<<<<
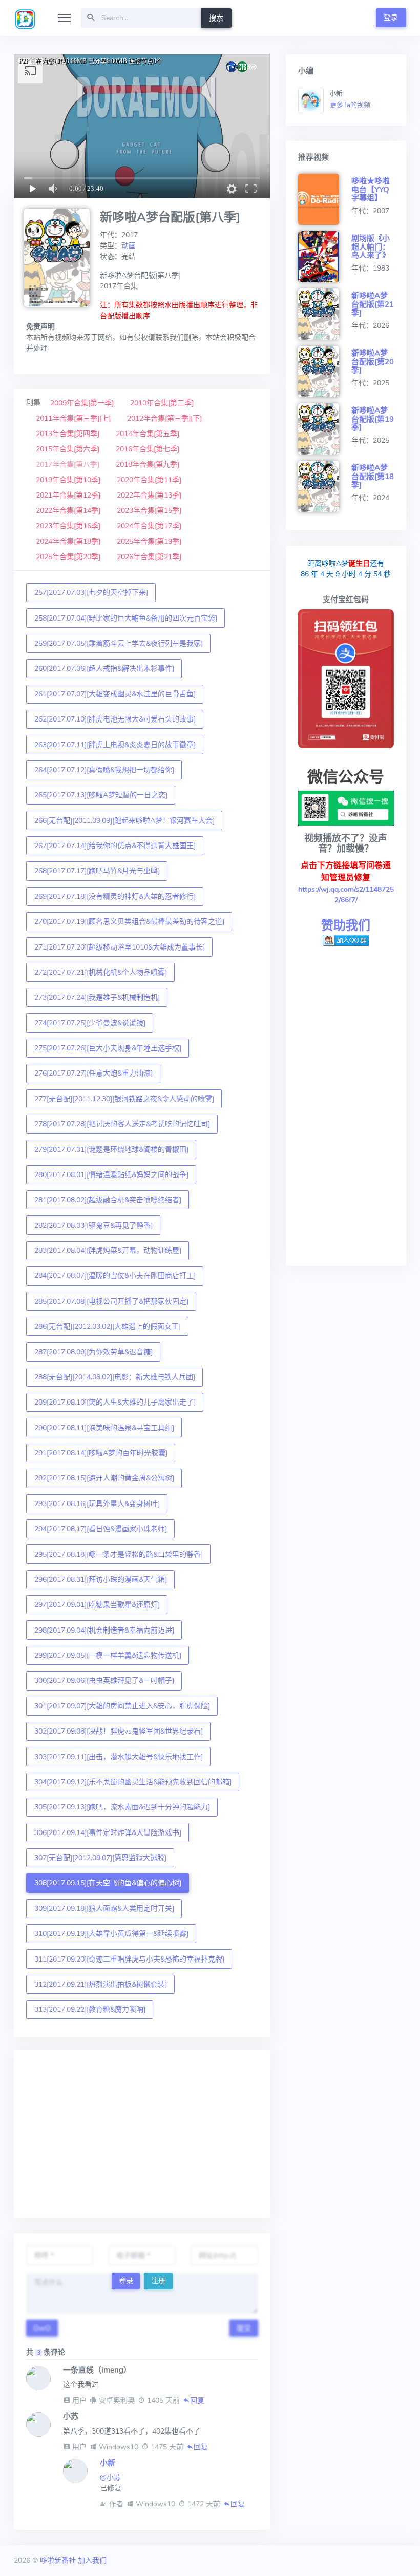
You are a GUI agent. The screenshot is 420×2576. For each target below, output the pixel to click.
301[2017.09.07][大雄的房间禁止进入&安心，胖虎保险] (122, 1706)
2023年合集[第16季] (68, 526)
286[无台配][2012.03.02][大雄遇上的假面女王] (107, 1326)
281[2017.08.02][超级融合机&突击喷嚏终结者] (107, 1200)
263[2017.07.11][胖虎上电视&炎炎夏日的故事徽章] (115, 745)
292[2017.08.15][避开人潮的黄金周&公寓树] (104, 1478)
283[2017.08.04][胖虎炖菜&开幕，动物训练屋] (107, 1250)
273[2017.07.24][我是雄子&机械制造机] (97, 997)
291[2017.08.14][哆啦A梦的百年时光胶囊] (100, 1453)
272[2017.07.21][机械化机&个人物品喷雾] (100, 972)
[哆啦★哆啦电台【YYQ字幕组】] (324, 199)
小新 (107, 2463)
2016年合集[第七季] (147, 449)
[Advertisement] (142, 2134)
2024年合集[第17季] (149, 526)
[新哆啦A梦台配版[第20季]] (324, 371)
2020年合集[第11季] (149, 480)
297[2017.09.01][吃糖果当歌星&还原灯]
>>>>
• WORK ITEM: Locate "[哆啦★哆啦电台【YYQ字幕组】] (324, 199)" in the material, then quote the line that contains it and all lines after it through the final one.

• FINAL ANSWER:
[哆啦★哆啦电台【YYQ字幕组】] (324, 199)
小新 (107, 2463)
2016年合集[第七季] (147, 449)
[Advertisement] (142, 2134)
2024年合集[第17季] (149, 526)
[新哆啦A梦台配版[第20季]] (324, 371)
2020年合集[第11季] (149, 480)
297[2017.09.01][吃糖果当歌星&还原灯]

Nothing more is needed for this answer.